__Exercise aim__.
State how many of the lines below contain the word "dimensions", and give only the number.

__Dataset rows__.
────────────────────
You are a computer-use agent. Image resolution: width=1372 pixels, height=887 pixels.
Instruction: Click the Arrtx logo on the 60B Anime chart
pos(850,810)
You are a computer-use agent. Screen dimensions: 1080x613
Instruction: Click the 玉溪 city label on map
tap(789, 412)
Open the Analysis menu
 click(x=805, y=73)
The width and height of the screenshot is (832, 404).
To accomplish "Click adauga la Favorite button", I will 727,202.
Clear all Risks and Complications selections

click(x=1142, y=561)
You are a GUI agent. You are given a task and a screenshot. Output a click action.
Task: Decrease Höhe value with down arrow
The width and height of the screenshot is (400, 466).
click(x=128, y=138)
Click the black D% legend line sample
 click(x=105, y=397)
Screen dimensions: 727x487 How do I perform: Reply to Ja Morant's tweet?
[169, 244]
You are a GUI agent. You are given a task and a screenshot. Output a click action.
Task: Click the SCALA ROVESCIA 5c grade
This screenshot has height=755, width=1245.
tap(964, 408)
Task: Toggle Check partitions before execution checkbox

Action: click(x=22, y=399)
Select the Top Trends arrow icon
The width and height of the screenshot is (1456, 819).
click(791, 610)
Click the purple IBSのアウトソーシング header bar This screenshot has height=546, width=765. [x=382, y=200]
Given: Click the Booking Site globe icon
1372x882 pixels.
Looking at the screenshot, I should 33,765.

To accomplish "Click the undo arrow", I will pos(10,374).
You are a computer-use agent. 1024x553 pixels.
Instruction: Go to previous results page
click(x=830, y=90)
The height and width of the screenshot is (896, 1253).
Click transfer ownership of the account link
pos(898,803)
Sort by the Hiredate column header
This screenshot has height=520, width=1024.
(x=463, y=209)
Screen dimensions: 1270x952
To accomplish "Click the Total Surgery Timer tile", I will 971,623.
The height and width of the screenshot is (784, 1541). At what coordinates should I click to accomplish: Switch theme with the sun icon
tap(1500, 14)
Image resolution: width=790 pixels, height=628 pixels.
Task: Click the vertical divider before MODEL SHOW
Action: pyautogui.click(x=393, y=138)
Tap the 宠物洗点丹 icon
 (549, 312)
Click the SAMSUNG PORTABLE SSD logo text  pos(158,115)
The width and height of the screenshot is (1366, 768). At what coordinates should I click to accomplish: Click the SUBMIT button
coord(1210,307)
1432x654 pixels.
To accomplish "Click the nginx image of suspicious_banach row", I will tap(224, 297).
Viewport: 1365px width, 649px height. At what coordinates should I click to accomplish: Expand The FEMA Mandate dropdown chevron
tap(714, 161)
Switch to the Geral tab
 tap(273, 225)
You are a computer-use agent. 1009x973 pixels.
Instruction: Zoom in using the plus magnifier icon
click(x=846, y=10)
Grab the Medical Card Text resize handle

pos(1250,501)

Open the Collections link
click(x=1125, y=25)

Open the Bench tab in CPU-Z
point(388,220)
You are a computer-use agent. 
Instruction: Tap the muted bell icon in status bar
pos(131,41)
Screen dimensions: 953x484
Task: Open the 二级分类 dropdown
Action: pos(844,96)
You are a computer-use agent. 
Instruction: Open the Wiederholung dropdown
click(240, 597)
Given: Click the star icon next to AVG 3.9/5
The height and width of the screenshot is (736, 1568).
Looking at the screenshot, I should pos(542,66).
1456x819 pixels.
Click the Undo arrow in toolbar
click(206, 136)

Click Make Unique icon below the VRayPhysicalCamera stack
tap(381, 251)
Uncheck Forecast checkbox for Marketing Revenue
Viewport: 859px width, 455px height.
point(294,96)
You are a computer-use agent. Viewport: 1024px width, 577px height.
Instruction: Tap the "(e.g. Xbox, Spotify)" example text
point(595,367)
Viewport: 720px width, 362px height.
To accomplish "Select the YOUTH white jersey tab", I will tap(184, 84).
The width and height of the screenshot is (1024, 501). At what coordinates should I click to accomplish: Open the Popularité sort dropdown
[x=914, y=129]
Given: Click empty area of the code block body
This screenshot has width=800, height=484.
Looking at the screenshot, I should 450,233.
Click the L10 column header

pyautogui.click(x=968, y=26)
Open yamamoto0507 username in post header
────────────────────
__Task result__.
4